Using the listing below, select the lines with the word "height" and copy them.

▶ _Data in this exercise_:
────────────────
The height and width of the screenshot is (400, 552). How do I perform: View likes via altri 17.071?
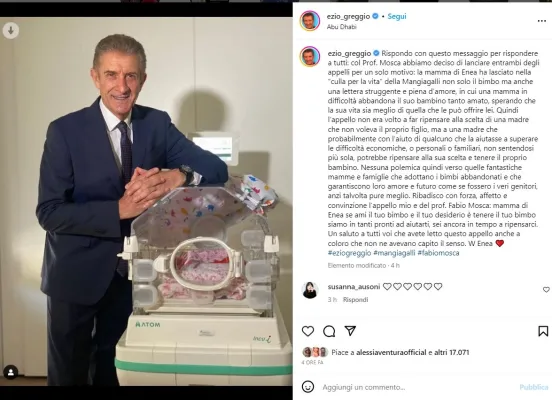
────────────────
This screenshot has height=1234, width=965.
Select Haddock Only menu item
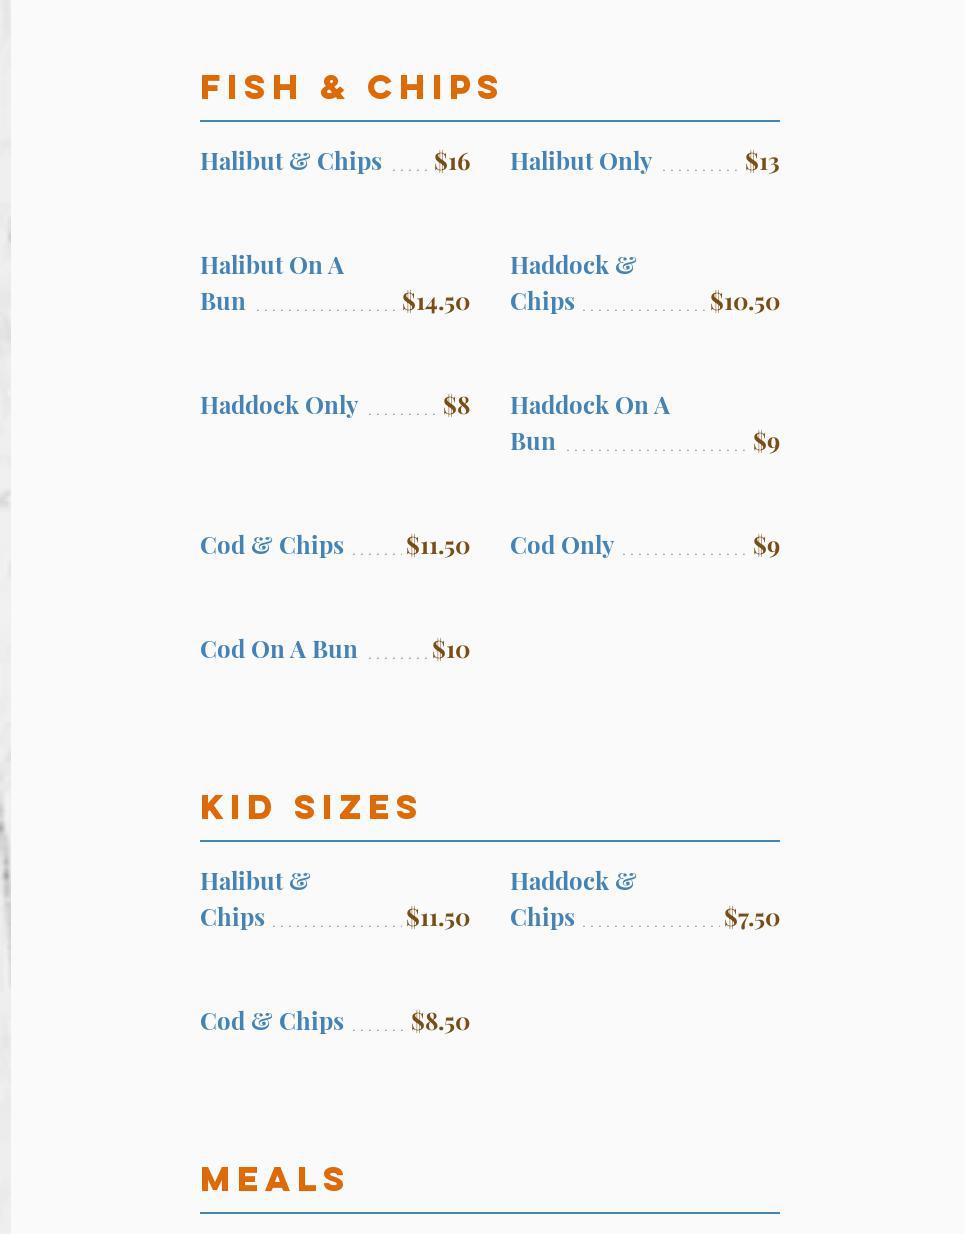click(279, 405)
────────────────
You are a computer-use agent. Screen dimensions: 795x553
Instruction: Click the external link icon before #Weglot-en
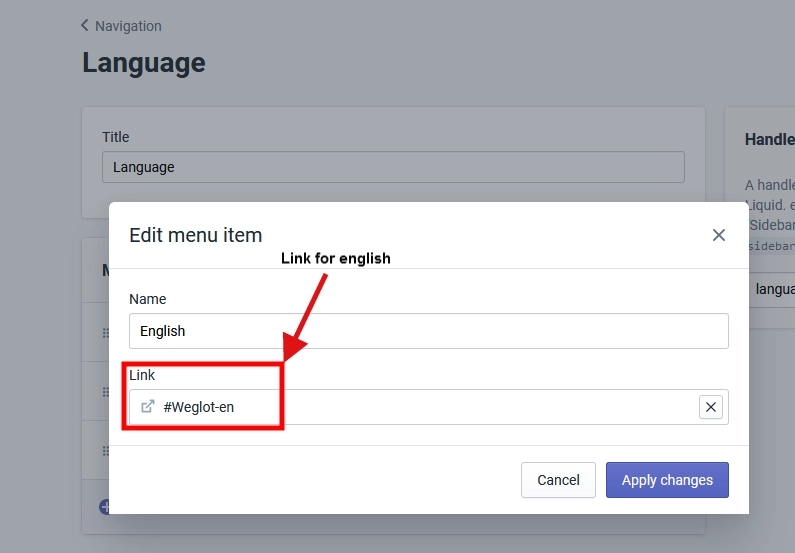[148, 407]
────────────────
▶ _Solution for this problem_:
The height and width of the screenshot is (400, 552). How do I perform: View likes via altri 17.071?
This screenshot has height=1234, width=965.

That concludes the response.